池山 監督に就任してすぐに、野村監督が「タレントはいらない」と言っているということを、報道で知りました。「タレント」とは、間違いなく僕のことですよね(笑)。その後も、「三振を減らせ」ということで、足を高く上げてスイングすることを禁じられたり、フルスイングではなくコンパクトなスイングを求められたり、自分なりに葛藤はありました。でも、1992年に優勝して、チームの結果が伴うようになってから、その葛藤も少しずつ減っていったような気がします。
――「ブンブン丸」と呼ばれ、豪快なスイングによる特大ホームランが魅力だった池山さんにとっては、それまでとはまったく異なる野球観を求められたわけですからね。
池山 大きく足を上げてスイングしていた自分が、場面に応じてあまり足を上げずにノーステップで打つこともありましたから、その点は大きく野球観が変わりましたね。その葛藤はリーグ優勝で報われて、日本シリーズで見事に形になりました。1993年の第4戦で打った決勝の犠牲フライが、まさにノーステップで打ったものでしたから。
――その場面については、後編で伺おうと思います。さて、チームにとっては14年ぶりの優勝ということで、1992年当時のスワローズのみなさんは口々に「シリーズ前は緊張していた」と語っていました。

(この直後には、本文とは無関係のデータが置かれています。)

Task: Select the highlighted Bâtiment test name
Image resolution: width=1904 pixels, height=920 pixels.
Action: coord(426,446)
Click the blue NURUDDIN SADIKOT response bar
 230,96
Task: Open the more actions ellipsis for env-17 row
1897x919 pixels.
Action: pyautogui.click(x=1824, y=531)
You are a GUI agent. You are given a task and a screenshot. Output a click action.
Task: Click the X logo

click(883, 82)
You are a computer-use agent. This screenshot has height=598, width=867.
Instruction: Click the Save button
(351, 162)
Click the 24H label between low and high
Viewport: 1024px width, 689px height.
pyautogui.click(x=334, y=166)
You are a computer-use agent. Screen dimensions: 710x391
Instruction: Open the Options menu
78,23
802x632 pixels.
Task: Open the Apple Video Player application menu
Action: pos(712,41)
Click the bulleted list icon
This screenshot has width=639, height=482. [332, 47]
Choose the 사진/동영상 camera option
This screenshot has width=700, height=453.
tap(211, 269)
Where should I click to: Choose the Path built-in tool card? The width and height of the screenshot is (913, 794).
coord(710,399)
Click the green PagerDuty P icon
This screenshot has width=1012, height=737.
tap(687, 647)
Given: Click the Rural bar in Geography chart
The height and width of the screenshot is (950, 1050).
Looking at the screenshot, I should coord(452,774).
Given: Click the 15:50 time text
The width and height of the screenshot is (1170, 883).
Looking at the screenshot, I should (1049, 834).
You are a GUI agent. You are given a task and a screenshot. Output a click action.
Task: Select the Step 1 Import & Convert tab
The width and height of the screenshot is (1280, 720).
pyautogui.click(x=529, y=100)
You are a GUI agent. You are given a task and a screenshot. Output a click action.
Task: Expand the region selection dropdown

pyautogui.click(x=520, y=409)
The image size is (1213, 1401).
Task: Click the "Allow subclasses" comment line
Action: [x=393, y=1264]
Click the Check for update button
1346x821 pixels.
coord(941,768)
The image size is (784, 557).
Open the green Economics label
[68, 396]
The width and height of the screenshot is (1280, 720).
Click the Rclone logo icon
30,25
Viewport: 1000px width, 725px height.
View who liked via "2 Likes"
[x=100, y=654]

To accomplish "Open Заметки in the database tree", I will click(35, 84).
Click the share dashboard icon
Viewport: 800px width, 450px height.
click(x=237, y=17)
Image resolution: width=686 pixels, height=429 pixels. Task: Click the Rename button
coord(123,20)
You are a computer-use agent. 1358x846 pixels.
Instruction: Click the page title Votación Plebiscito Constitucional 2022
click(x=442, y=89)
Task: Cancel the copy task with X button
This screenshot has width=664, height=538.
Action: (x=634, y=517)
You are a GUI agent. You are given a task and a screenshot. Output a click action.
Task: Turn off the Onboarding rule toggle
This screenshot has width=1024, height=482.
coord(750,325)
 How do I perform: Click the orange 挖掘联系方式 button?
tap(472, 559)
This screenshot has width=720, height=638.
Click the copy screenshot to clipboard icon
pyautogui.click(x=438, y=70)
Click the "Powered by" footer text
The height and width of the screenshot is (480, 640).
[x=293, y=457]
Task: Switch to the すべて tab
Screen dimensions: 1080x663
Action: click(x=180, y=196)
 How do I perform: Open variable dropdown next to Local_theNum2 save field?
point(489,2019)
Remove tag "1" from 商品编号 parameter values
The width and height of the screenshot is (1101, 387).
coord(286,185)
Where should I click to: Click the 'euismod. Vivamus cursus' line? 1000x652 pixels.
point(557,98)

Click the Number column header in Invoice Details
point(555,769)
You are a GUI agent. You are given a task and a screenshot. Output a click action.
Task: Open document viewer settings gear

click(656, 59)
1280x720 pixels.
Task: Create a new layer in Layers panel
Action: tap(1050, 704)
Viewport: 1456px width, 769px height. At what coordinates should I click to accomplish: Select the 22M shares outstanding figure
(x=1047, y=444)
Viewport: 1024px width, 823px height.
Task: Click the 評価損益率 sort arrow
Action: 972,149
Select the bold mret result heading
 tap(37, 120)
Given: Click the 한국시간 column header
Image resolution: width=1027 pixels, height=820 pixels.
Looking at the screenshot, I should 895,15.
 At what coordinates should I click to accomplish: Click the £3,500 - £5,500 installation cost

池山さんはいかがでしたか?
池山 僕はそんなに緊張はしていなかったと思います。その後、1993年、1995年、1997年、2001年と4度の日本一になりました。責任の重さを感じたり、短期決戦の怖さを知ったりすることで、年齢を重ねるごとに緊張していったけど、1992年のシリーズでは緊張感はそんなになかった。むしろ、セ・リーグ優勝を決めた(1992年10月10日の)阪神戦のほうが緊張しましたね。あのときはベンチの中で杉浦(享)さんに、「落ち着けよ」とずっと背中を叩いてもらっていたことを覚えています。
【自ら希望して、背番号36から背番号1へ】
――池山さんにとっての1992年は、リーグ制覇、日本シリーズ出場に加えて、それまで背負っていた背番号36から、背番号1に変わった年でもありますね。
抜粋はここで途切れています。